═════ Passage shown ═════
California Museums Can Help California Schools
Lionel Van Deerlin Professor of Communications and Public Policy, San Diego State University
The California Association of Museums (CAM) joined the American Association of Museums’ (AAM) Center for the Future of Museums to organize a 30th anniversary celebration aimed at forecasting the future of California’s museums, and published a discussion guide entitled “Tomorrow in the Golden State: Museums and the Future of California.” They speculated “that by 2025 California will not have enough highly educated workers to meet the demands of these new economy jobs…(and) This lack of higher education will exacerbate the income gap between rich and poor” and contribute to even higher unemployment rates.
Under one scenario, by 2022 (just 11 years from now) California’s Governor will tap “libraries, museums and community-based organizations as vital sources of learning experiences for state residents…(forcing) museums to retool their education departments, hiring more museum educators as well as retraining traditional classroom teachers, and adding edutainment and curriculum specialists.”
Well, tomorrow is here and Museums cannot wait.
Maybe the “wake-up call” they predict needs to happen has happened and now is the time to more aggressively partner with schools.
As reported earlier some schools and museums are partnering — working elementary and k-5 school — albeit without the resources they need. Others too seem to be trying as in the San Francisco area, they are being creative. At the de Young Museum in Golden Gate Park, for example, workshops “are offered throughout the year to introduce educators to museum collections and special exhibitions.” And as advertised on their site, “In (a) four-day program, teachers will visit and explore the collections of the San Francisco Museum of Modern Art, the Asian Art Museum, and the Fine Arts Museums of San Francisco.
“With a focus on observation, inquiry, and reflection, educators will develop techniques for incorporating the study of visual images in classroom and museum settings. Designed for high school teachers, the workshop includes gallery experiences, discussions with museum staff, and an education packet.”
Also in San Francisco, students at The Bay Area Exploratorium are recruited “to participate in a teaching and learning experience at the Exploratorium–a museum of science, art, and human perception. “Explainers”, as they are called, “learn exhibits, facilitate visitor-exhibit interaction and support general museum operations.”
The High School Explainer Program makes students part of the museum staff, giving them the important responsibility of being a primary point of contact with the general public. To date over 3,000 students have participated in the program since its inception in 1969 when the Exploratorium first opened to the public filling paid positions in Museum in the area.
═════ Source excerpt ═════
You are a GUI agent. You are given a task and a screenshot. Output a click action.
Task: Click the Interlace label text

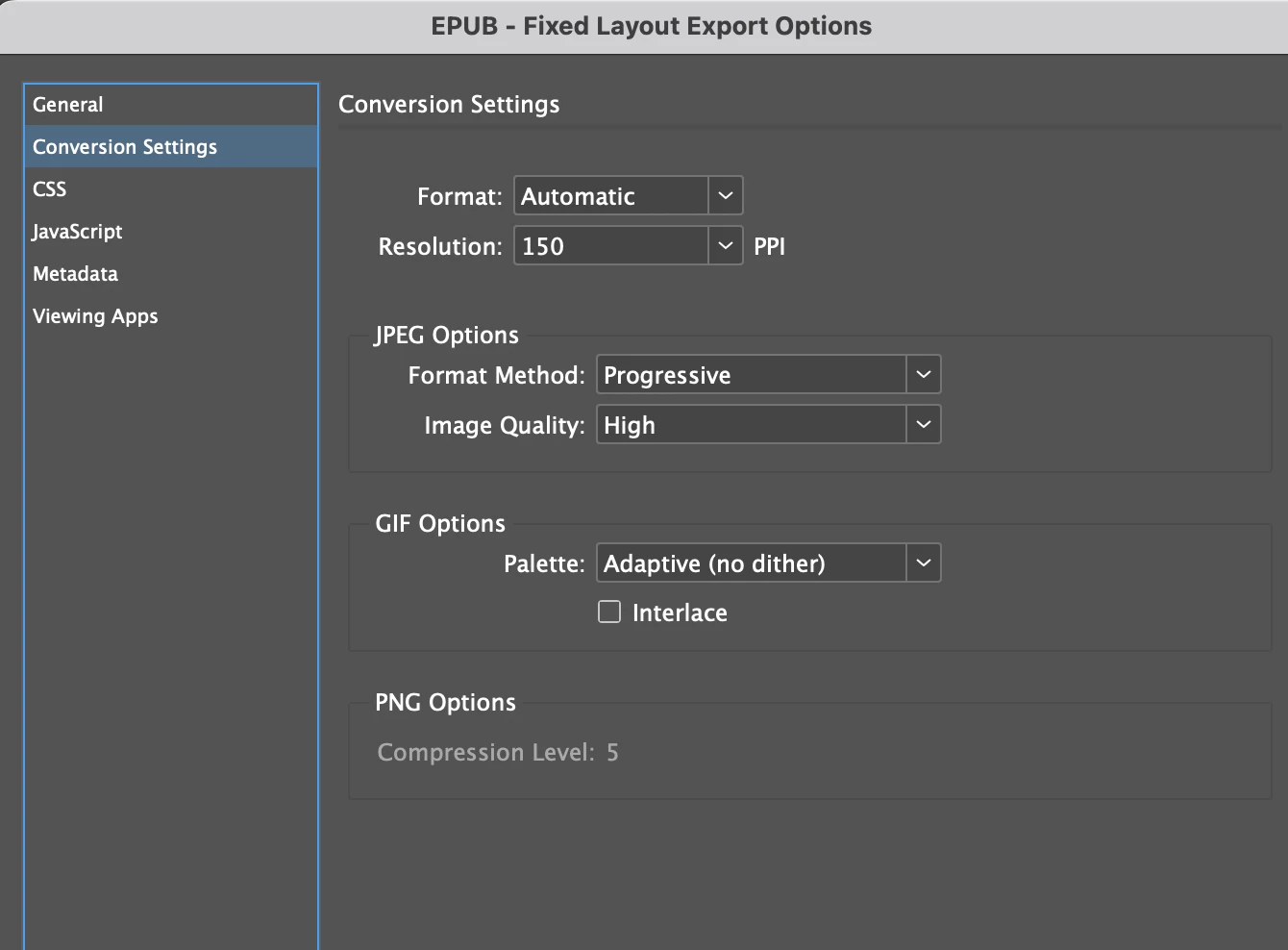tap(680, 613)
═════
Required tasks:
1. Transcribe the passage of the California museums text from "Under one scenario, by" to "Museums cannot wait.".
2. Continue the text on California museums and schools, picking up after its final sentence.
The listing is separate material and has no connection to the text on California museums and schools.

Outputs for the tasks:
1.
Under one scenario, by 2022 (just 11 years from now) California’s Governor will tap “libraries, museums and community-based organizations as vital sources of learning experiences for state residents…(forcing) museums to retool their education departments, hiring more museum educators as well as retraining traditional classroom teachers, and adding edutainment and curriculum specialists.”
Well, tomorrow is here and Museums cannot wait.

2.
The students get sixty hours of training conducted by museum staff and visiting professionals and are ready to maintain exhibits, and interact with visitors when they complete the program. Importantly. As the kids are trained for real jobs they are immersed in a “an interactive social environment, rich in science and the arts, in which students can explore phenomena and learn about themselves and others.”
Museums — slowly but thoughtfully — are rethinking who they are, their core competencies, and importantly, what they can do to partner with schools, libraries and others to ensure American kids have the thinking skill the 21st century so demands.
The Institute for Museums and Library Services (IMLS), which serves as the primary source of federal support for the nation’s 123,000 libraries and 17,500 museums, launched a “21st century skills” initiative assessment tool worth looking at.
Importantly, the report underscores the critical role our nation’s museums and libraries play in helping citizens build such 21st century skills as “information, communications and technology literacy, critical thinking, problem solving, creativity, civic literacy, and global awareness.”
These efforts, like others in the nation are moving museums well beyond the traditional role and helping prepare the next generation of young folks with the 21st century skills.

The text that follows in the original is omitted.